One of the most helpful methods I have found is a self-healing technique called TAT®, which I have mentioned in a previous post, Coping With Difficult Times Part 3. There are a few steps to this technique which consists of focusing on a few statements while holding a posture. The posture is putting one hand at the base of the skull and the other on the point just above the nose-bridge between the eyes. You would have to look at the instructions on the TAT website. You can download the free instructions here by clicking here. From that page there are two ways to get the instructions. You can log in as a customer and order it through the store, or you can go to the tatlife home page and click on the free download link. Either way, it is free.

The  steps are:

  1. This[substitute this with  whatever your regret, anxiety, failure etc.] happened.
  2. This happened, it’s over, I am ok and I can now relax.
  3. All the places in my mind, body and life where I hold this, is now being healed. Thank you.[you may thank whatever form of divinity or the universe etc.]
  4. All the origins of this is being healed. Thank you.
  5. I ask forgiveness of anyone I hurt because of this.
  6. I forgive anyone including myself and God who I blame for this.
  7. I now choose to create…[the opposite of 'this']
  8. This healing is now integrating on all levels. Thank you.

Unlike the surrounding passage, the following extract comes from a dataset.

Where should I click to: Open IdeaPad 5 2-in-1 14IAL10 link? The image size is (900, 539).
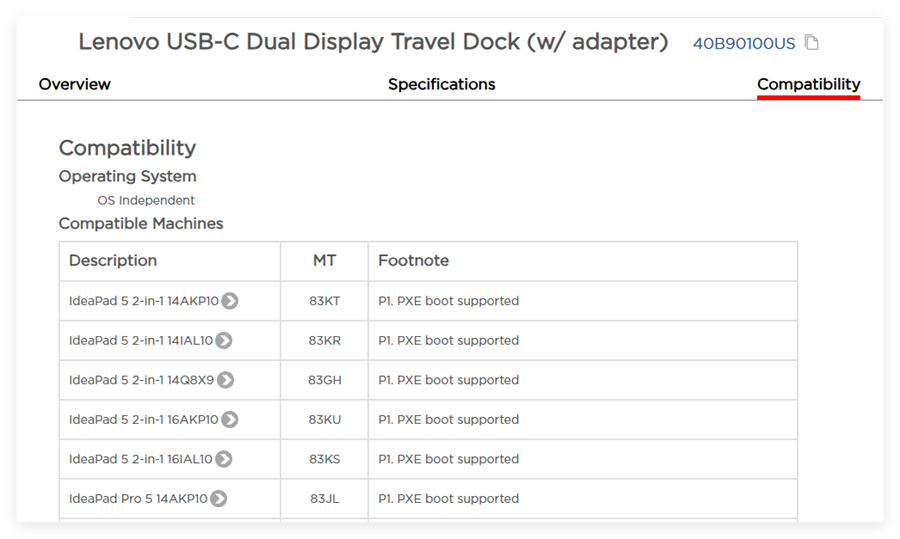point(140,341)
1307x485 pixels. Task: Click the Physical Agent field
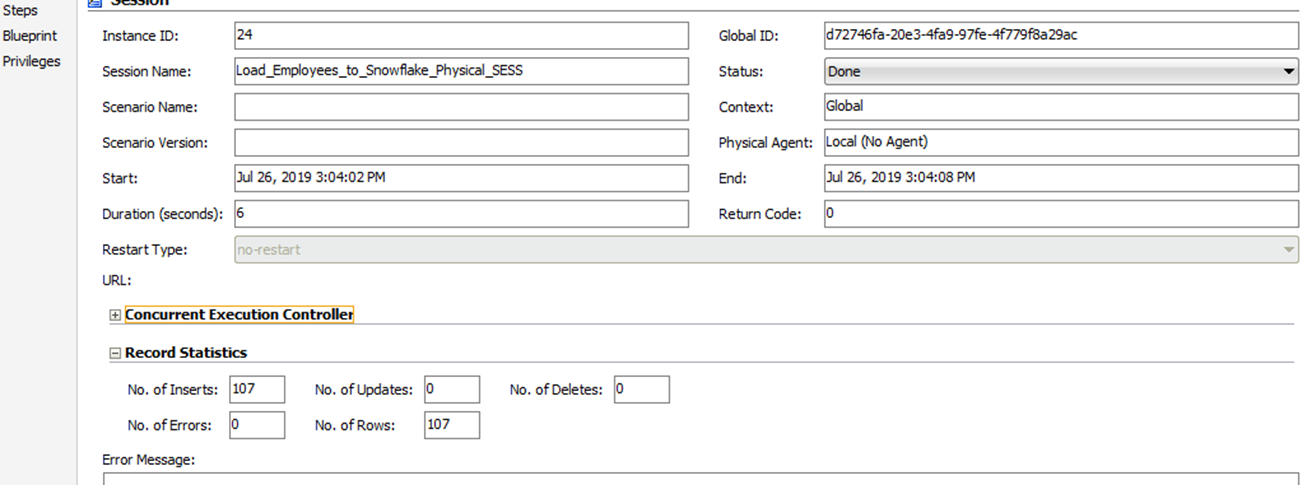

The above steps can be shortened to three steps or you can even add more. Please check the TAT website if you are interested in learning more about this technique. You can download the instructions for free.

The beauty of this technique is that anyone can do it at any time, to heal mental, emotional or physical issues. The steps of forgiveness and choosing a new way of being are the most effective parts in healing any emotional issues from the past. It is the acknowledging of what is standing in the way of us moving forward in the life we want to create. It makes conscious all the nagging discomfort and stress that looms over us or appears as a background of anxiety and foreboding, without having to delve deeply into the issue.

When we can let all things pass away, we are open to the present moment and can live more fully and deeply. Our choices are not based on negativities that we still harbor from past hurts. We are free to make choices where we can reflect on our actions, determine their consequences both for ourselves and others. Our choices are then made on the basis of what brings us fulfillment rather than emptiness and disatisfaction. We become truly free with a deepening self-knowledge.